• _TRY IT_
The data below holds a line containing "Click the Vo+ red legend swatch" and a line containing "You are a GUI"; please quote exactly those two lines and every line between them, and nothing else.

*** TASK MATERIAL

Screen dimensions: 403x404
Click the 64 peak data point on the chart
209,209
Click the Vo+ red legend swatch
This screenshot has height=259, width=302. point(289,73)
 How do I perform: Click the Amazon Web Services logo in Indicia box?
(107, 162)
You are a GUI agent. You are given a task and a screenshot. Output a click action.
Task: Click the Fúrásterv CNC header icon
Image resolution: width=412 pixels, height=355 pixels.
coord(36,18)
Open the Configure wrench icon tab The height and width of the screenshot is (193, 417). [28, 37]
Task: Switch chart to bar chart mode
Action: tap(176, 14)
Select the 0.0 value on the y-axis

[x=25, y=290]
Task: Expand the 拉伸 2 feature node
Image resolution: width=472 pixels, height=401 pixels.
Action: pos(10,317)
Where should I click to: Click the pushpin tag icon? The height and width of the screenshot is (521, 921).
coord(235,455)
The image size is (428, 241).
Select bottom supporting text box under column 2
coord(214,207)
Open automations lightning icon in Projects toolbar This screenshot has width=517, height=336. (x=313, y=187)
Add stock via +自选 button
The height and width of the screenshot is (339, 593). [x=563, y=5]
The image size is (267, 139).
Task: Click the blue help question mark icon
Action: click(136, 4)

******
*** TASK MATERIAL

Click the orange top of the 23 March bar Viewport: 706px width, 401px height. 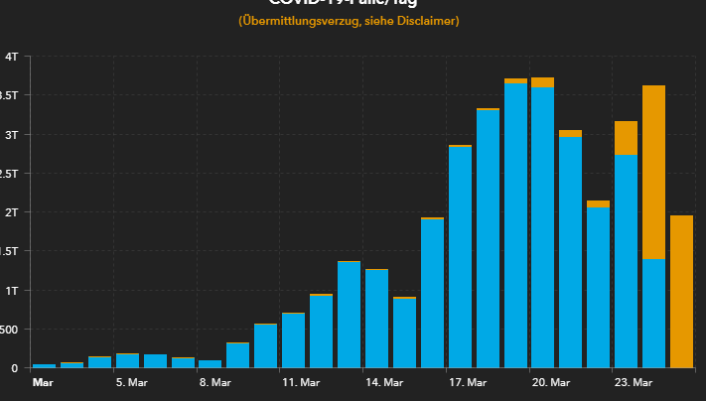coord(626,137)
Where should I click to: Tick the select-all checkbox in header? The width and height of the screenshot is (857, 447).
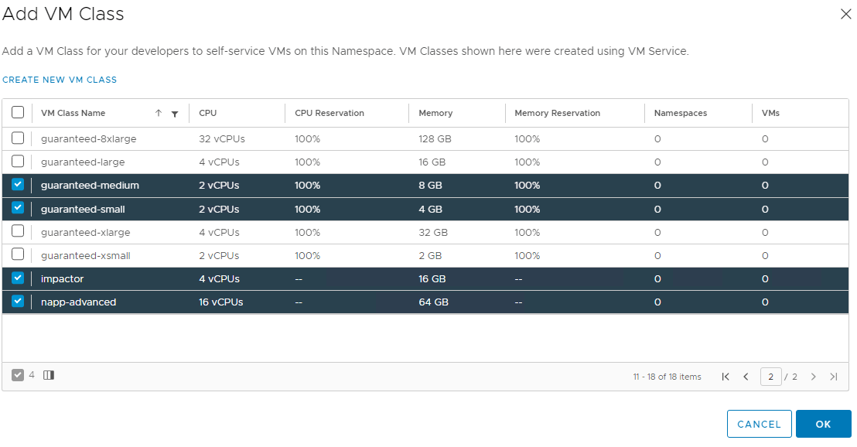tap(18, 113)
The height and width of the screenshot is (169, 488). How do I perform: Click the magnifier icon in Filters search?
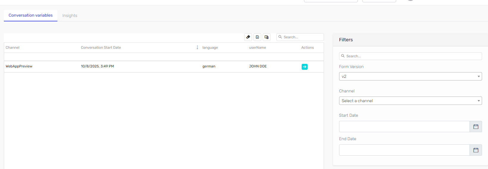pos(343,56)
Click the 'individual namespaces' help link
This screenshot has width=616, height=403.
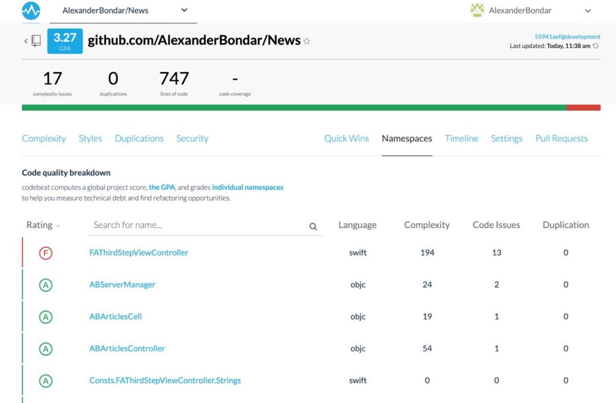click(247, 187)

******
*** TASK MATERIAL

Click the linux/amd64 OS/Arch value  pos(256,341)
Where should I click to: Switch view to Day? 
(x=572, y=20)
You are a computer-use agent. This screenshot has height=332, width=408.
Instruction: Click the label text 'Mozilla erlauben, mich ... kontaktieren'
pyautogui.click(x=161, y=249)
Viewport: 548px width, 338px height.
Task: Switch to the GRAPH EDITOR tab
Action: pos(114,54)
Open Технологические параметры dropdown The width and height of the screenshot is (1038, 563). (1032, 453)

******

• _RESPONSE TO THIS EXERCISE_
Click the Vo+ red legend swatch
This screenshot has height=259, width=302. point(289,73)
 How do I perform: Click the Amazon Web Services logo in Indicia box?
(107, 162)
You are a GUI agent. You are given a task and a screenshot. Output a click action.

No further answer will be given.